A little update...
I have done a little more testing but I haven't had time to do a whole lot more. My goal is to isolate the Starlink specific test from the rest of autorate, in order to verify if reducing the CAKE bandwidth during the Starlink switches will reduce the latency spikes, since the latency spikes during the Starlink switches are predictable.
To do this, I altered the parameters in the autorate code to essentially keep CAKE at the maximum bandwidth (200/30 down/up) for all times except during the Starlink switch times, so it essentially wouldn't be doing any autorating except for the dropping to minimum during the Starlink switches.
Then I would ran a 5 minute flent test with that functionality followed by my control which is the exact same code EXCEPT I altered the Starlink times in the autorate code to subtract 7 seconds from each. So it is still lowering the CAKE bandwidth the same amount of time each minute, only it is doing it at the "wrong" times. If the Starlink specific code is useful, then there should be a clear difference in the results.
Unfortunately I didn't really see a clear difference.
So I'm working on validating to make sure it is actually switching at the correct time, as that could be one source of error. The autorate code is running on my OpenWrt router, but the other irtt and flent tests I've been running on my computer. Both are time synced with NTP but I haven't confirmed that the time on the router is synced right so that's what I'd like to do next.

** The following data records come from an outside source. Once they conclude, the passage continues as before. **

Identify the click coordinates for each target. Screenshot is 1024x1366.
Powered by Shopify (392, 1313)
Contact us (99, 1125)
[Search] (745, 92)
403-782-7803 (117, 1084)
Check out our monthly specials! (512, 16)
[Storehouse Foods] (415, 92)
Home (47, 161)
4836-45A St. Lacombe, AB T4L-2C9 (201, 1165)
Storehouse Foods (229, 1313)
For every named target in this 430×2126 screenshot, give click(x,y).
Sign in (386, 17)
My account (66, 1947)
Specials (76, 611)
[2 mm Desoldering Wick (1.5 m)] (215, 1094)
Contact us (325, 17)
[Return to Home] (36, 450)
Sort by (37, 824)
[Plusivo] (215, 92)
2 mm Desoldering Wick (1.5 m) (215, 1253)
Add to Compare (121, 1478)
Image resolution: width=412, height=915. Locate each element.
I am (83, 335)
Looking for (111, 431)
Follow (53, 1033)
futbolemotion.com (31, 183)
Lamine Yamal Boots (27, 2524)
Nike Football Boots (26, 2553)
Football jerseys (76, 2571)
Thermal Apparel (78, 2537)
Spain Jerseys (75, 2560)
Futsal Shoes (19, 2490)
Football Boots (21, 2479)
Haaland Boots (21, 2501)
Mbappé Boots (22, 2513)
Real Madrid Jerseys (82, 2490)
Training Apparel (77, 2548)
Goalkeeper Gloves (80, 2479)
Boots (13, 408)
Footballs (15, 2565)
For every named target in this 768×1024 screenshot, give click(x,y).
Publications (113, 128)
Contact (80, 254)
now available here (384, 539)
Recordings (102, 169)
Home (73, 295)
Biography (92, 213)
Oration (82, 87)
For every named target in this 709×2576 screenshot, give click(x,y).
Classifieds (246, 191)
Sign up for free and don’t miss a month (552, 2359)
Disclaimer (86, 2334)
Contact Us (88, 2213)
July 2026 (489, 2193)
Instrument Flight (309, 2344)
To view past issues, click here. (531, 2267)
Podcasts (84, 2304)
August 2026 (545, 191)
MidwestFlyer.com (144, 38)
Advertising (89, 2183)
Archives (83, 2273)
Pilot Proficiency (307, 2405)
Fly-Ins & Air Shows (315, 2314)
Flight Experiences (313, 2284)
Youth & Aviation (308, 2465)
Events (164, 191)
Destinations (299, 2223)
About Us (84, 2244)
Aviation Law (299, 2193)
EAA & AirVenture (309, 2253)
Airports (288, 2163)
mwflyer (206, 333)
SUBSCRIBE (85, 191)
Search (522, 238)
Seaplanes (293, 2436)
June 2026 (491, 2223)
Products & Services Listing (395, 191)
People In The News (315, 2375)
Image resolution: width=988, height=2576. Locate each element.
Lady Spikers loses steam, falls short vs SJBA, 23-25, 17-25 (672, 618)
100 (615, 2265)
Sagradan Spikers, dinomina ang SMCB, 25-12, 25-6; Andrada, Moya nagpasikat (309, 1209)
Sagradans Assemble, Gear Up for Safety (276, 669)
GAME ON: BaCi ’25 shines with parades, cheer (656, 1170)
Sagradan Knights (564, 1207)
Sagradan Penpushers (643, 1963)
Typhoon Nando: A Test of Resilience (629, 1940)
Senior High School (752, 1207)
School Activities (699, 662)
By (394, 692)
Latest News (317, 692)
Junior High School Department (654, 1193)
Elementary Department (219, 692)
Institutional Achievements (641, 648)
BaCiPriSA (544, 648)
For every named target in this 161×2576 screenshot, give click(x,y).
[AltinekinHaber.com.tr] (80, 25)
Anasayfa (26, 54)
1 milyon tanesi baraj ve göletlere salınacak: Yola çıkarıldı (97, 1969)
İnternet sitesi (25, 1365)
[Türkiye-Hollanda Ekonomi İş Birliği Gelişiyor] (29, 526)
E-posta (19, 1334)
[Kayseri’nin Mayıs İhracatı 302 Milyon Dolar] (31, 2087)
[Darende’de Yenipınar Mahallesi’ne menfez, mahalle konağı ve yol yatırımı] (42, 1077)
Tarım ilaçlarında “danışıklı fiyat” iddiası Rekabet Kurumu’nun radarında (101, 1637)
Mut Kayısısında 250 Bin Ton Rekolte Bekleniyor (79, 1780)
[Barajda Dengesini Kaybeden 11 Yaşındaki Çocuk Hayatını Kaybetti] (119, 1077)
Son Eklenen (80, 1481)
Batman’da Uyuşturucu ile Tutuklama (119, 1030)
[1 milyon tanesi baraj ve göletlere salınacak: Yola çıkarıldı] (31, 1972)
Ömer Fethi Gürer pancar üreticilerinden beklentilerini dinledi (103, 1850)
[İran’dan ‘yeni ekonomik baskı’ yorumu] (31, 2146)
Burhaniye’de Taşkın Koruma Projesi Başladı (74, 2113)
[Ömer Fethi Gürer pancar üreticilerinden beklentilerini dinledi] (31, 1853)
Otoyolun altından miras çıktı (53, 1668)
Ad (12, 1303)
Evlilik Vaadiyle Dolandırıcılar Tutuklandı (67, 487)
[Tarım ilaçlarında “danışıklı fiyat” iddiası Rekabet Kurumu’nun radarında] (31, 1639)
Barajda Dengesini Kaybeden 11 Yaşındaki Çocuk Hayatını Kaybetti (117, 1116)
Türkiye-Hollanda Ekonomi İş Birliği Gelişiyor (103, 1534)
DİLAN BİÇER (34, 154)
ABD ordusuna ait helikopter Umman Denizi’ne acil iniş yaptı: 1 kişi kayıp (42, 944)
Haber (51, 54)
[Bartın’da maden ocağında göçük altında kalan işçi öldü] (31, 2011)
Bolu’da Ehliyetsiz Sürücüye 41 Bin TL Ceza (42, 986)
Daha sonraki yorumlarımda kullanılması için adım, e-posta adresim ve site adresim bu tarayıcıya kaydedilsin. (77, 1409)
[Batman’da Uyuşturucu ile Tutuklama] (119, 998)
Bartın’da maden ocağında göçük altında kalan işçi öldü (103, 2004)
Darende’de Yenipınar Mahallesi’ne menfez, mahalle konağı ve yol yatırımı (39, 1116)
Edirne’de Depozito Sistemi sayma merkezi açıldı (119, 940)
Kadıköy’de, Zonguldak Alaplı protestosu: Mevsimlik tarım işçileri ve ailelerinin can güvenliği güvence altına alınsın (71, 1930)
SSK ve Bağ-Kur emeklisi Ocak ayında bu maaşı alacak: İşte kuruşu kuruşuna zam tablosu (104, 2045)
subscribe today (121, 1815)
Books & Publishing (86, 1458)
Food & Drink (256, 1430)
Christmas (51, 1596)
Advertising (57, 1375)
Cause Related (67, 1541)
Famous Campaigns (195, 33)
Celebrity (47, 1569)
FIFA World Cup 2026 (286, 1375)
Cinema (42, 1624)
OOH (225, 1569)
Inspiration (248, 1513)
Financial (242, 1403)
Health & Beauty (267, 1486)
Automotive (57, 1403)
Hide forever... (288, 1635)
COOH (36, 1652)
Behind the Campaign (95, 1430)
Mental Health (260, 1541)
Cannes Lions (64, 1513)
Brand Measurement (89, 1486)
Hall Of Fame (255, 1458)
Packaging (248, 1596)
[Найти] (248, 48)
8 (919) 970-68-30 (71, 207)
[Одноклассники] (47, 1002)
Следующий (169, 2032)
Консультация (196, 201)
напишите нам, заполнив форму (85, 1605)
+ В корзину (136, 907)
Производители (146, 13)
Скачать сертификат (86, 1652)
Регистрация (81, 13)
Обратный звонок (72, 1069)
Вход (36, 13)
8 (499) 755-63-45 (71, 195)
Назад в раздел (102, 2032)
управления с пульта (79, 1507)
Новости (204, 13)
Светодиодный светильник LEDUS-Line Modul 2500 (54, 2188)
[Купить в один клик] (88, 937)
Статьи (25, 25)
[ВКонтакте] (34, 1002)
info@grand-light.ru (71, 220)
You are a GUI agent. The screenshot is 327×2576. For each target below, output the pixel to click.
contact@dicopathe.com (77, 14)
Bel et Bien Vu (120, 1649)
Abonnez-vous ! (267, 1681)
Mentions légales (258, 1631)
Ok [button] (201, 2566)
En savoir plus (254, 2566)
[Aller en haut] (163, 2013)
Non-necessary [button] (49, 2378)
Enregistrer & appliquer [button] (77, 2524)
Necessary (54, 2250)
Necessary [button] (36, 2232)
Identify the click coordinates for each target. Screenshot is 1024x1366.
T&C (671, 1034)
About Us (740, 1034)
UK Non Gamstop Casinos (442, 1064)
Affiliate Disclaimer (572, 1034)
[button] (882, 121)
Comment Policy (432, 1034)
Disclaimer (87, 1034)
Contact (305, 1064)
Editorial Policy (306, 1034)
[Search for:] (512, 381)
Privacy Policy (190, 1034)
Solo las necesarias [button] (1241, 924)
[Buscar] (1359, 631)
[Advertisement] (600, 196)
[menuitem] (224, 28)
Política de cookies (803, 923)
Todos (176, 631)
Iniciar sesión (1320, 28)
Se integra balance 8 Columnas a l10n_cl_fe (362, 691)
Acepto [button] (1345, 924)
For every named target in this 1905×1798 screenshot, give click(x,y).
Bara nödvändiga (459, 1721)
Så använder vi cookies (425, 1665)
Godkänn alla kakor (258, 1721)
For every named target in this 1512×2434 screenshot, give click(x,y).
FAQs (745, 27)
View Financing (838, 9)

I did run a test on my computer that I thought was interesting, in order to kind of double-check the Starlink switches. So this is with autorate turned off, so CAKE is just set to a fixed rate of 200/30, and I did a 20 minute flent test while simultaneously doing a 20 minute irtt like "irtt client --dscp=0xfe -i3ms -d20m" as @dtaht suggested (so irtt was done under load).
Then I took the rtt and lost packets and put them in bins based on what tenth of a second after a minute they were sent. Here is the result:
So the irtt mean RTT is 129.5 ms (send delay is 20.9 ms and receive delay 108.6 ms) and the packets lost were 13.02% (12.41% were lost up and 0.70% lost down)...side note, I'm wondering if anyone has a Starlink theory why the send delay was so much shorter than the receive delay but the packets lost sending is a lot higher than the packets lost receiving?
On the graph, the X axis is the number of seconds after the minute, the left Y axis is the RTT latency (blue), the right Y axis is the % packet loss (red). There is clearly a big spike in latency and packets lost around the time of the Starlink switches, although it is curious that there does look to be a spike in packets lost on a regular shorter interval as well.
Data around the switches:
Seconds | Latency | Packet Loss |
---|---|---|
11.6 | 141.60 | 0.08 |
11.7 | 136.31 | 0.09 |
11.8 | 133.16 | 0.15 |
11.9 | 137.28 | 0.25 |
12 | 265.56 | 0.23 |
12.1 | 211.20 | 0.49 |
12.2 | 174.33 | 0.23 |
12.3 | 156.53 | 0.09 |
12.4 | 152.92 | 0.19 |
12.5 | 145.20 | 0.18 |
26.7 | 148.08 | 0.14 |
26.8 | 146.29 | 0.25 |
26.9 | 150.48 | 0.39 |
27 | 228.21 | 0.30 |
27.1 | 174.67 | 0.53 |
27.2 | 126.35 | 0.33 |
27.3 | 118.72 | 0.16 |
27.4 | 122.90 | 0.13 |
41.7 | 133.21 | 0.11 |
41.8 | 123.27 | 0.25 |
41.9 | 135.52 | 0.32 |
42 | 237.87 | 0.35 |
42.1 | 188.84 | 0.50 |
42.2 | 155.85 | 0.35 |
42.3 | 134.27 | 0.23 |
42.4 | 146.50 | 0.36 |
42.5 | 136.88 | 0.26 |
42.6 | 124.22 | 0.19 |
56.6 | 130.16 | 0.14 |
56.7 | 138.63 | 0.11 |
56.8 | 138.74 | 0.22 |
56.9 | 159.06 | 0.36 |
57 | 211.56 | 0.26 |
57.1 | 183.13 | 0.46 |
57.2 | 132.16 | 0.32 |
57.3 | 118.03 | 0.17 |
57.4 | 112.22 | 0.20 |
So I still think it seems like it should be helpful to reduce the CAKE bandwidth around the switches, but if anyone knows CAKE a lot better than me and thinks differently then let me know!